_DOCUMENT TEXT_
Friday, September 11, 2009

Health care reform needs a heath check.

In the never ending debate the best and most pragmatic opinion offered is by Dr. Andrew Weil, M.D. The number one "New York Times" best-selling author. He wrote "Healthy Aging."

From last night's larry king live:

WEIL: OK. First of all, we don't have a health care system in this country, we have a disease management system that's horribly dysfunctional and getting worse by the day. And the vast majority of disease that we're trying to manage is lifestyle related and, therefore, preventable.

So what we really need to do is to shift our energies away from disease management toward making people healthy and preventing them from getting sick. And that means that I think a society wide effort of -- of everyone pulling in the same direction. You can't have the government telling us to eat more fruits and vegetables and at the same time, through its subsidy program, ensuring that fruits and vegetables are the most expensive things in grocery stores and all the unhealthy stuff is the cheapest. You know, everything has to work together here.

Secondly, the kinds of interventions that we're using to treat disease are way too expensive because they're dependent on technology. I include pharmaceuticals in that. We need a new kind of medicine in which doctors know how and patients accept low tech, high touch approaches to the treatment of illness.

_DATASET ENTRIES_
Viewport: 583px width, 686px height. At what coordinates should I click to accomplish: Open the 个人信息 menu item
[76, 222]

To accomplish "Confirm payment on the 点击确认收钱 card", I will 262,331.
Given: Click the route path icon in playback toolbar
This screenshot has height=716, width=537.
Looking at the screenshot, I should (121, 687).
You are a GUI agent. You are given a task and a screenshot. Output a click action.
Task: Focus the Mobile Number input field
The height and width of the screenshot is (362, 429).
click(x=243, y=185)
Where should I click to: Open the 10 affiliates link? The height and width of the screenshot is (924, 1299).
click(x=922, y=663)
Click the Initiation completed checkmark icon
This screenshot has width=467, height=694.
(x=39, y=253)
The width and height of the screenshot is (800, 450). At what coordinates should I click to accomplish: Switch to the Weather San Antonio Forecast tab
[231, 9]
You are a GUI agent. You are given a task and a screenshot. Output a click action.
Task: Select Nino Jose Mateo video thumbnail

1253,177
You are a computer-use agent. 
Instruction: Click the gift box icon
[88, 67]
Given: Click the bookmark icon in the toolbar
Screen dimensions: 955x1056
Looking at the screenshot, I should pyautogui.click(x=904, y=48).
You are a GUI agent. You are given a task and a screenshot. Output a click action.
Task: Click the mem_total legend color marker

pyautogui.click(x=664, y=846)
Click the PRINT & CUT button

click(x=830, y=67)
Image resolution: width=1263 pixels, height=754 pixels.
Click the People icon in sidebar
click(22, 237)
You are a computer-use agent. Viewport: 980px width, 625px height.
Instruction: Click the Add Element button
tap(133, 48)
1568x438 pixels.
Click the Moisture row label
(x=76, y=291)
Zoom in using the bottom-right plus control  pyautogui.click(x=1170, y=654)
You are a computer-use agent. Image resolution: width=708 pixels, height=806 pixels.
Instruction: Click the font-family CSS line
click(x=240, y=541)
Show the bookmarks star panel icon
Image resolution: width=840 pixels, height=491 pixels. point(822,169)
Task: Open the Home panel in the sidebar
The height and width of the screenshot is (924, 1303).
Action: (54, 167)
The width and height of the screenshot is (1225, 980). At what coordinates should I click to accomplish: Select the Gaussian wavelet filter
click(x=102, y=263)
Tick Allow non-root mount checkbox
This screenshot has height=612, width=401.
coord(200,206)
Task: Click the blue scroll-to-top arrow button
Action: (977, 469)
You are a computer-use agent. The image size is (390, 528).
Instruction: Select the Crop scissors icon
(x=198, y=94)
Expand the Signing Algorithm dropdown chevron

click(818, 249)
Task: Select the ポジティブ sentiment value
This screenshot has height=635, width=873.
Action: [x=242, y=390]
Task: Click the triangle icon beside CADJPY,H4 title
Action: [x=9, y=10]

_WHAT TO DO_
Continue the text on health care reform from the point where it stops. The material plays no part in this work.

_WRITTEN ANSWER_
Some immediate things. I would immediately ban direct to consumer advertising of pharmaceutical drugs. That's been a disaster for patients and doctors and a great boon to the drug companies. No other company -- no other country in the world allows that except New Zealand. Stop that right away.

Secondly, I'd set up an office...

KING: And what else?

WEIL: I'd set up an office of health education in the Department of Education with adequate funds to get serious about K through 12 health education, starting with teaching kids about what health is and what lifestyle choices promote it. I think education is something that we could really be serious about.

You know, I heard the president last night talk about prevention very briefly. And he talked about mammograms and colonoscopies. To me, that is such a superficial aspect of prevention. You know, the meat of prevention is about teaching people how to make the right choices about food, how to keep your body physically active, how to deal with stress.